What needs to be done:
For each entry in the listing, produce an exact copy.

Exercise input:
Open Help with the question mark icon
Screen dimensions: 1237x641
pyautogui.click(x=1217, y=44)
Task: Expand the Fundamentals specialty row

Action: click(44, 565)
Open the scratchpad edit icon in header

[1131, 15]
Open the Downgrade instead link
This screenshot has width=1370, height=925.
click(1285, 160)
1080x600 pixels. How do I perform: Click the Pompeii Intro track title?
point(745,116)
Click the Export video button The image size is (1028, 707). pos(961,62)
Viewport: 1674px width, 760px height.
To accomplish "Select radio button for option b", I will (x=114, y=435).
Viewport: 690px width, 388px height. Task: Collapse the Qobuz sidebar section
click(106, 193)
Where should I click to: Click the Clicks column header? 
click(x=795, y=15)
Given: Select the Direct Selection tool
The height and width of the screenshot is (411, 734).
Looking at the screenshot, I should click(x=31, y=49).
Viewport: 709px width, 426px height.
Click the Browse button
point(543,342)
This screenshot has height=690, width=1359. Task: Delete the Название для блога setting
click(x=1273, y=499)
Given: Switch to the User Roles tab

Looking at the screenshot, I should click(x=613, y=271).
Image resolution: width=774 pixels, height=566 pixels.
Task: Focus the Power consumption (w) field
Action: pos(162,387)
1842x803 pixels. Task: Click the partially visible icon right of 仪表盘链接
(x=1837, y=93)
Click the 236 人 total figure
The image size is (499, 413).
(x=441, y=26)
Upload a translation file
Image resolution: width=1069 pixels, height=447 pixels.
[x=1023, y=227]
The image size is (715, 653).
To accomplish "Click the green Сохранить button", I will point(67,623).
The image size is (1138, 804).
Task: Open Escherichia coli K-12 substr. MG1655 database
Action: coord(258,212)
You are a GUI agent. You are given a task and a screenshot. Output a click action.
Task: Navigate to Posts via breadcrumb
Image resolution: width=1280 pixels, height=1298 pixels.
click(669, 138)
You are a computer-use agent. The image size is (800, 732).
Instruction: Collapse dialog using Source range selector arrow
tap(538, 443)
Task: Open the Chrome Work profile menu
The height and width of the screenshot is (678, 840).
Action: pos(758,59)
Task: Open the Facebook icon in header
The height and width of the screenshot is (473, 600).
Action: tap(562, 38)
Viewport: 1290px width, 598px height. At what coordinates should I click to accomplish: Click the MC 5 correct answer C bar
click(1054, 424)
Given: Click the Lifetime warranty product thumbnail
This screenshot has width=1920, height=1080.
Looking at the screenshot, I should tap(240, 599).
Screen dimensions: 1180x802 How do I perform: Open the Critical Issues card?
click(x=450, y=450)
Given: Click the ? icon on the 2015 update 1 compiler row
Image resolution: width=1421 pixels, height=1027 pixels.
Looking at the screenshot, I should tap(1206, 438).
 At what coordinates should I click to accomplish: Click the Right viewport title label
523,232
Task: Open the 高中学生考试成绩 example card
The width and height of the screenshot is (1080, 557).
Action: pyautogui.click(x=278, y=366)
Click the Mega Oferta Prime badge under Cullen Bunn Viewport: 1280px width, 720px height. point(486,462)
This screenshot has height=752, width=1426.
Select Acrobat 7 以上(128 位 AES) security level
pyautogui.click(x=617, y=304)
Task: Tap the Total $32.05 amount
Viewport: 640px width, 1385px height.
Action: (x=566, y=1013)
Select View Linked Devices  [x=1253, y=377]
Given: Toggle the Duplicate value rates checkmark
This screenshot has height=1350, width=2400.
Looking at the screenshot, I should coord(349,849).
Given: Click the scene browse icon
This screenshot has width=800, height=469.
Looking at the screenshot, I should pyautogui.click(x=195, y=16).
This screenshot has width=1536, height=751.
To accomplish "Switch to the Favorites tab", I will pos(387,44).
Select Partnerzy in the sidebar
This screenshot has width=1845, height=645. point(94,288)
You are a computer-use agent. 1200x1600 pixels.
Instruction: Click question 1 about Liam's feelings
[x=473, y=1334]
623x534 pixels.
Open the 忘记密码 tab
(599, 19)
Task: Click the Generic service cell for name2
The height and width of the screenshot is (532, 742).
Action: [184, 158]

Exercise result:
Open Help with the question mark icon
Screen dimensions: 1237x641
pyautogui.click(x=1217, y=44)
Task: Expand the Fundamentals specialty row

Action: click(44, 565)
Open the scratchpad edit icon in header

[1131, 15]
Open the Downgrade instead link
This screenshot has width=1370, height=925.
click(1285, 160)
1080x600 pixels. How do I perform: Click the Pompeii Intro track title?
point(745,116)
Click the Export video button The image size is (1028, 707). pos(961,62)
Viewport: 1674px width, 760px height.
To accomplish "Select radio button for option b", I will (x=114, y=435).
Viewport: 690px width, 388px height. Task: Collapse the Qobuz sidebar section
click(106, 193)
Where should I click to: Click the Clicks column header? 
click(x=795, y=15)
Given: Select the Direct Selection tool
The height and width of the screenshot is (411, 734).
Looking at the screenshot, I should click(x=31, y=49).
Viewport: 709px width, 426px height.
Click the Browse button
point(543,342)
This screenshot has height=690, width=1359. Task: Delete the Название для блога setting
click(x=1273, y=499)
Given: Switch to the User Roles tab

Looking at the screenshot, I should click(x=613, y=271).
Image resolution: width=774 pixels, height=566 pixels.
Task: Focus the Power consumption (w) field
Action: pos(162,387)
1842x803 pixels. Task: Click the partially visible icon right of 仪表盘链接
(x=1837, y=93)
Click the 236 人 total figure
The image size is (499, 413).
(x=441, y=26)
Upload a translation file
Image resolution: width=1069 pixels, height=447 pixels.
[x=1023, y=227]
The image size is (715, 653).
To accomplish "Click the green Сохранить button", I will point(67,623).
The image size is (1138, 804).
Task: Open Escherichia coli K-12 substr. MG1655 database
Action: coord(258,212)
You are a GUI agent. You are given a task and a screenshot. Output a click action.
Task: Navigate to Posts via breadcrumb
Image resolution: width=1280 pixels, height=1298 pixels.
click(669, 138)
You are a computer-use agent. The image size is (800, 732).
Instruction: Collapse dialog using Source range selector arrow
tap(538, 443)
Task: Open the Chrome Work profile menu
The height and width of the screenshot is (678, 840).
Action: pos(758,59)
Task: Open the Facebook icon in header
The height and width of the screenshot is (473, 600).
Action: tap(562, 38)
Viewport: 1290px width, 598px height. At what coordinates should I click to accomplish: Click the MC 5 correct answer C bar
click(1054, 424)
Given: Click the Lifetime warranty product thumbnail
This screenshot has width=1920, height=1080.
Looking at the screenshot, I should tap(240, 599).
Screen dimensions: 1180x802 How do I perform: Open the Critical Issues card?
click(x=450, y=450)
Given: Click the ? icon on the 2015 update 1 compiler row
Image resolution: width=1421 pixels, height=1027 pixels.
Looking at the screenshot, I should tap(1206, 438).
 At what coordinates should I click to accomplish: Click the Right viewport title label
523,232
Task: Open the 高中学生考试成绩 example card
The width and height of the screenshot is (1080, 557).
Action: pyautogui.click(x=278, y=366)
Click the Mega Oferta Prime badge under Cullen Bunn Viewport: 1280px width, 720px height. point(486,462)
This screenshot has height=752, width=1426.
Select Acrobat 7 以上(128 位 AES) security level
pyautogui.click(x=617, y=304)
Task: Tap the Total $32.05 amount
Viewport: 640px width, 1385px height.
Action: (x=566, y=1013)
Select View Linked Devices  [x=1253, y=377]
Given: Toggle the Duplicate value rates checkmark
This screenshot has height=1350, width=2400.
Looking at the screenshot, I should coord(349,849).
Given: Click the scene browse icon
This screenshot has width=800, height=469.
Looking at the screenshot, I should pyautogui.click(x=195, y=16).
This screenshot has width=1536, height=751.
To accomplish "Switch to the Favorites tab", I will pos(387,44).
Select Partnerzy in the sidebar
This screenshot has width=1845, height=645. point(94,288)
You are a computer-use agent. 1200x1600 pixels.
Instruction: Click question 1 about Liam's feelings
[x=473, y=1334]
623x534 pixels.
Open the 忘记密码 tab
(599, 19)
Task: Click the Generic service cell for name2
The height and width of the screenshot is (532, 742).
Action: [184, 158]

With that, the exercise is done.